What's missing? "Advisory and consultancy services"
Many service providers will also register their brand for "advisory and consultancy services". The Assistant Commissioner did not consider that retention of either term that was fair or appropriate in this case an ordered that they be removed, along with umbrella terms such as "financial services". In so doing, the Assistant Commissioner provides a warning to other service providers who have registered their marks in New Zealand, about possible "pruning" which may occur if their own trad mark registration is the target for a revocation action.

◆ **RECORDS PROVIDED**
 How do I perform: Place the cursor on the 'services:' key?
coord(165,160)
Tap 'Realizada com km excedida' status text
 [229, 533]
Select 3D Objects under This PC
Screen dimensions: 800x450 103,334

==

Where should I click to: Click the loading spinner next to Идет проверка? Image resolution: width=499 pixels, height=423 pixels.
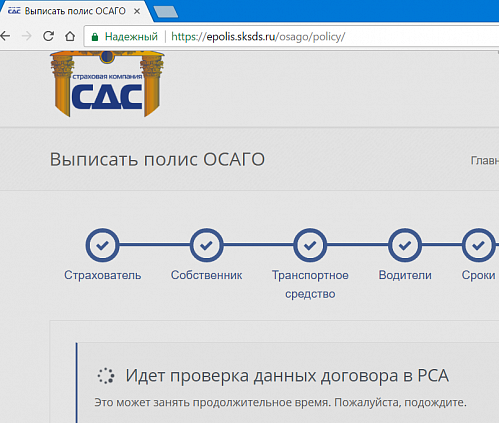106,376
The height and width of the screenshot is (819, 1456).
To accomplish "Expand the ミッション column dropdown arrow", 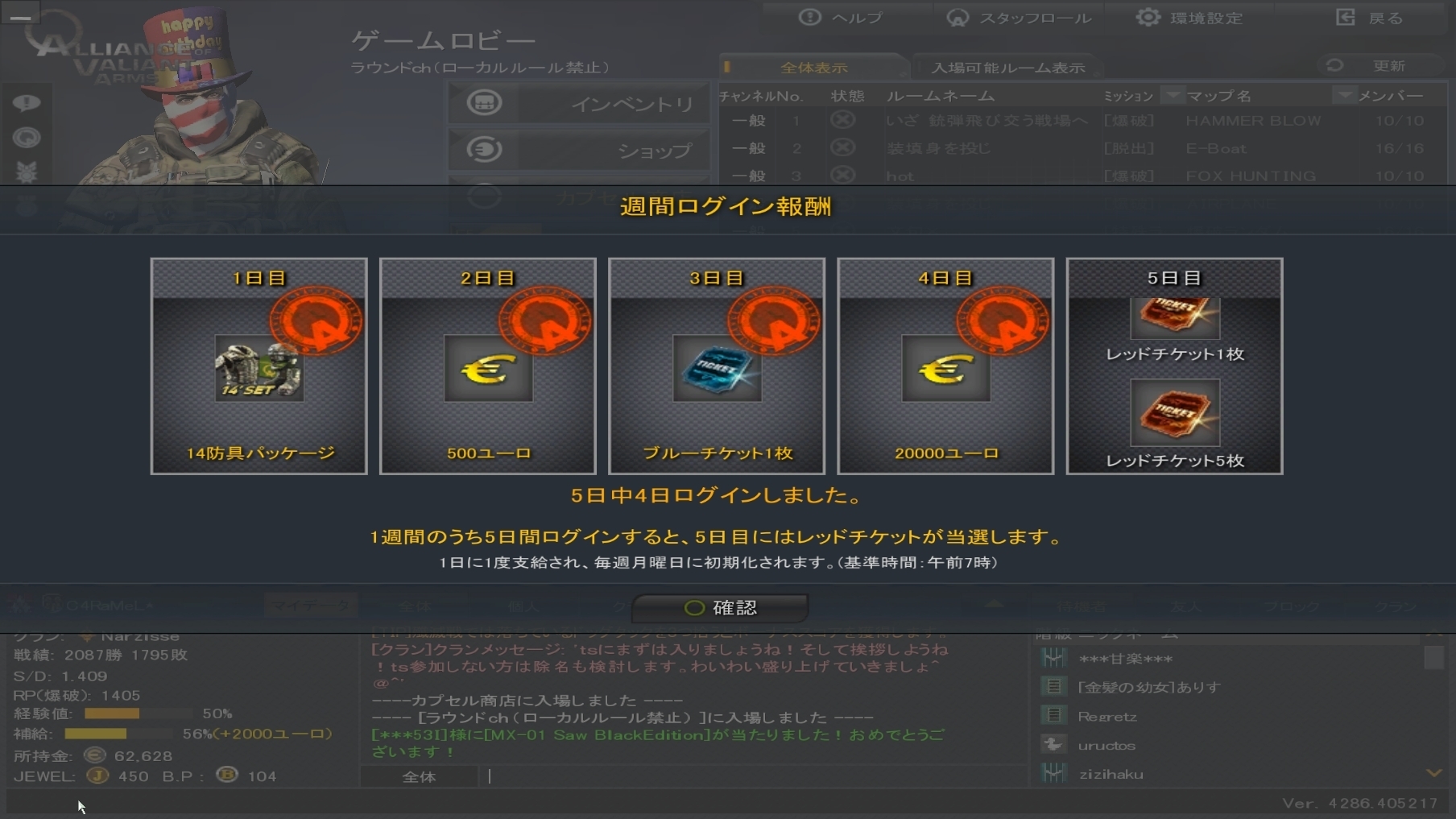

◆ **TASKS AND EXERCISES**
**1.** Retype the trademark text from "Many service providers" to "a revocation action.".
**2.** According to the trademark text, what do many service providers also register their brand for?

◆ **OUTPUTS FOR THE TASKS**
**1.**
Many service providers will also register their brand for "advisory and consultancy services". The Assistant Commissioner did not consider that retention of either term that was fair or appropriate in this case an ordered that they be removed, along with umbrella terms such as "financial services". In so doing, the Assistant Commissioner provides a warning to other service providers who have registered their marks in New Zealand, about possible "pruning" which may occur if their own trad mark registration is the target for a revocation action.

**2.** "Advisory and consultancy services"